Deuteronomy 27 introduces the curses that will be upon the Israelites if they fail to uphold their covenant with YHWH. Friedman comments:
The curses seem like a list of sundry examples of the laws that Moses has given until now. Most of the things that are forbidden are uncommon and easy to avoid doing. So the people as a whole will readily say the “Amen” to them. But then the final curse is on anyone who will not support and perform “the words of this Torah”—in other words: the Torah as a whole. The people are led to a point at which they must say “Amen” to the full Torah.[2]
Deuteronomy 28 presents the blessings that will be upon the Israelites if they keep their covenant with YHWH. Friedman notes:
The curses are four times the length of the blessings. Like the blessings and curses list in Leviticus 26 (where the curses are three times longer than the blessings), this list may convey that threats of punishment were thought to be more effective than promises of reward.
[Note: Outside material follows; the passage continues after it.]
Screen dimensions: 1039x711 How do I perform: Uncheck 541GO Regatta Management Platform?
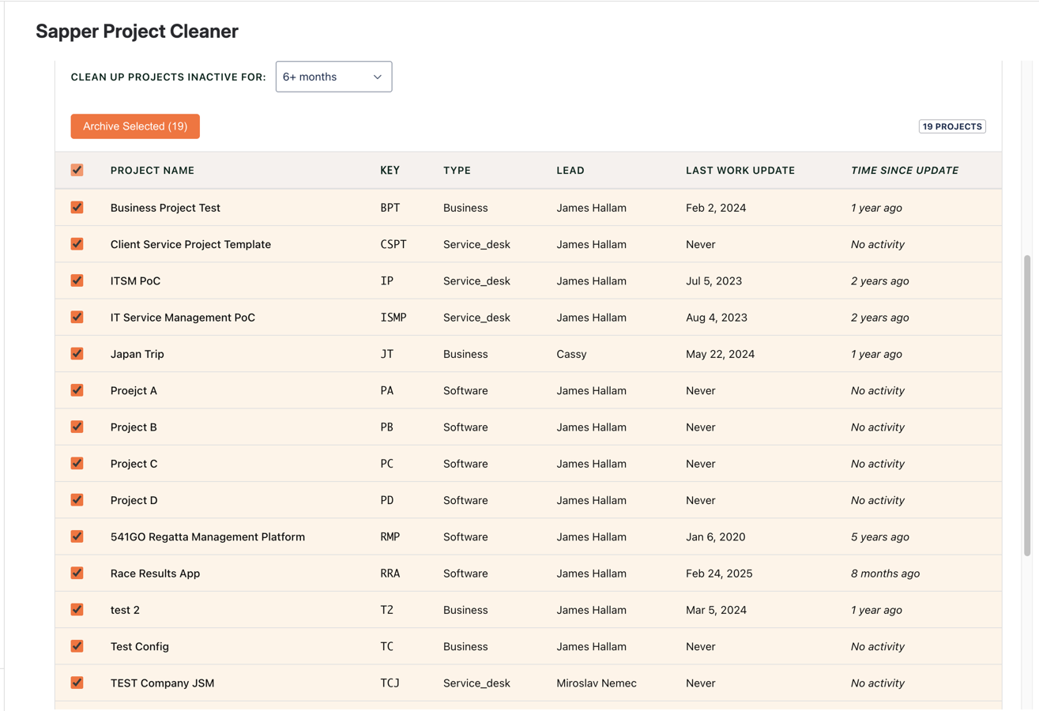point(77,536)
Or it may convey the opposite: that threats are less effective, and therefore more are required. The remarkable thing is that, following all these blessings and curses, Moses speaks beautifully for two chapters about why the people should keep the covenant for itself. The blessings and curses are there out of a realistic recognition of human psychology: rewards and punishments are effective tools of instruction from childhood and up. But the aim is higher: that humans should come to see that what is being put in their hands is “life” and “good” and “love” (Deut 30:15-16).[3]
Many of the curses mentioned in Deuteronomy 28 relate back to the plagues that were visited upon Israel’s enemy, Egypt in the book of Exodus. Sadly, many of these curses came true. The curse mentioned in 28:53, eating the flesh of one’s sons, came true four centuries later during the Aramean siege of Samaria (2 Kings 6:25-29). Furthermore, Friedman notes:
For the last curse of this list of horrors, what would be the worst threat specifically for the people of Israel: back to Egypt! This nightmare comes true seven hundred years later, after the Babylonian destruction of Jerusalem, described at the end of the book of Kings: “All the people, from the smallest to the biggest…got up and came to Egypt” (2 Kings 25:26; Jer 43:5-7). The last curse is that they will go back to Egypt, and the last page of the book of Kings reports that the entire people go back to Egypt. Yet, incredibly, this fact is almost never mentioned in commentaries on Deuteronomy or Kings or in biblical scholarship in general. The focus has been on the small portion of the nation who go into exile in Babylon, not on the mass of the people who go as refugees to Egypt. It is time that we recognized first, the full horror of the final curse of the covenant. Second, we must be sensitive to what it means to Moses to pronounce this curse: the heartbreak of what it would mean for his people to be back in Egypt, even worse off than before, the failure, the humiliation. Third, we must give due attention to the fate of the Jews who ended up back in Egypt. And, fourth, we should appreciate the significance of the fact that it was the small portion of the community who were taken to Babylon who produced the kernel who returned to Israel a generation later and rebuilt the Temple, Jerusalem, and the country—a second life for Israel in its land that lasted six hundred years.[4]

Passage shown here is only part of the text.